Angela really didn’t know how to answer that. Because we just met?

“No, seriously. How come?”

“I’d love to hear the story,” Mia said. “You’re welcome to join us for dinner.” She grabbed the baby monitor from the counter.

Hatch checked his watch. “My aunt’s expecting us.”

“Some other time, then,” Mia offered. “Angela, it was nice meeting you. Hatch has our number. Maybe we can get the boys together for a play date. And by boys I mean the four of them, so we can have time for some girl talk. I know all his secrets, dating back to high school.”

Will pointed at himself. “Second grade,” he bragged in a stage whisper.

“Afraid Angela’s headed back to Denver tonight,” Hatch said. “We’ve got to get going. I’ll be dropping off the meat as soon as it’s cured.”

“You’re not leaving without your eye, are you?” his friend demanded.

“I’ll stop by next week sometime.”

“It’s ready now,” Will insisted. “Won’t take but a minute for me to get it.”

“You sell prosthetic eyes?” Angela studied the animals on display. In particular the glass eyes, which were incredibly realistic. “For humans?”

“For Hatch.” Will chuckled.

“Will’s a third-generation glassblower,” Mia bragged, while bouncing the fourth generation on her hip. Alex didn’t look much like his dad. But he looked more like a combination of his mom and dad than he did Hatch. That was a relief. Maybe he would grow up to be a glassblowing taxidermist. “Eyes are his specialty.”

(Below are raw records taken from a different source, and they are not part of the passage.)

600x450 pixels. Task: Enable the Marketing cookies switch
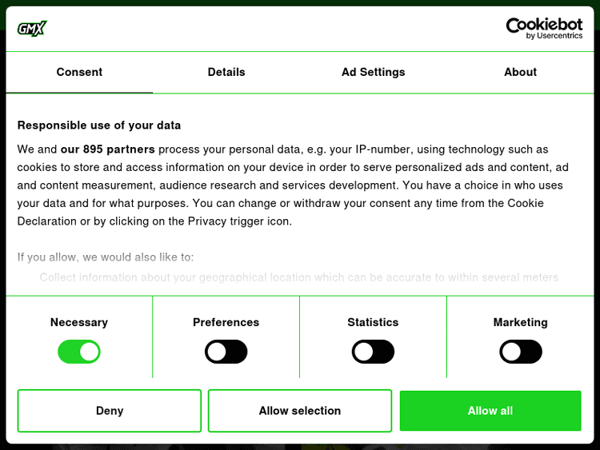520,352
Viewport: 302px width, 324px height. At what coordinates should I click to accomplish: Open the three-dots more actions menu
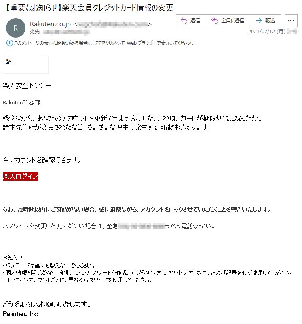tap(291, 21)
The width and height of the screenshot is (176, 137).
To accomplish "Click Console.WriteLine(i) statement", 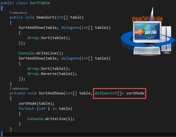I will click(51, 119).
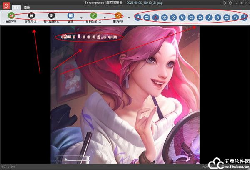Click the 复制图像 (Copy Image) icon

click(93, 16)
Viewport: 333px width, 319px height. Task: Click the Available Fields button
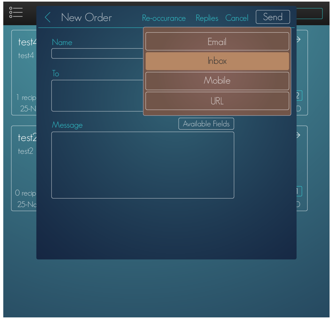tap(206, 124)
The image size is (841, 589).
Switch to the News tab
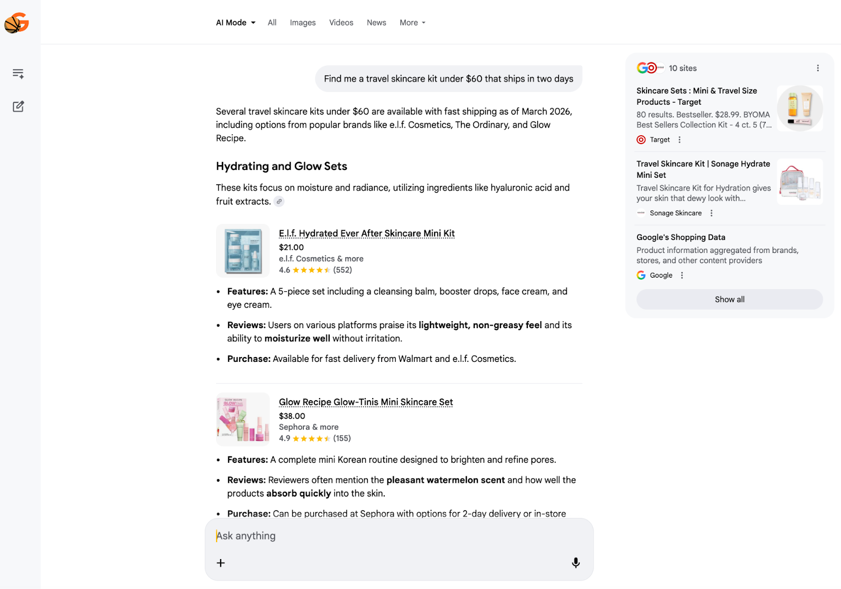(x=376, y=23)
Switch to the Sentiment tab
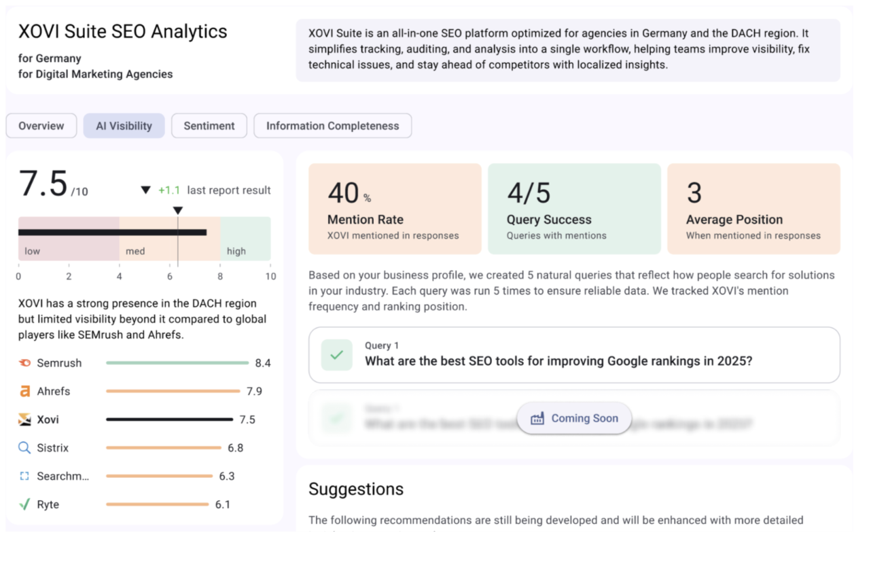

“But I thought prosthetic eyes were made of silicone.” Angela looked to Hatch. He might not be an expert, but he had to know a little something about it.

“Silicone is more durable,” Will said. “But you can’t beat glass for appearances. Wait here?” he asked Hatch.

He nodded, but didn’t look pleased.

Folding her arms, Angela looked around, following Will and Mia with her gaze as they walked off. “Which is more comfortable?”

“You did not just ask me that,” he said.

“Sorry.” She shifted her eyes back to him. “I didn’t mean to make you uncomfortable. What are you wearing right now?”

“Why does this conversation remind me of a dirty phone call?”

Now that she knew he had a sense of humor, she could appreciate the subtlety of it. “So you wear nothing under that patch?”

“Didn’t you ever hear curiosity killed the cat?” He inclined his head toward a stuffed mountain lion. Or so she thought, until she saw the domesticated kitty curled up near the lion’s paw.

To her relief the kitty got up and stretched.

“It’s not like I asked you how you lost your eye. I mean, that would be rude, wouldn’t it? And I just assumed…” She looked down at her feet. “Because you were a Navy SEAL, it was a battlefield injury.”

“Silicone,” he said. “An empty socket isn’t all that comfortable. I caught a piece of shrapnel in the eye.”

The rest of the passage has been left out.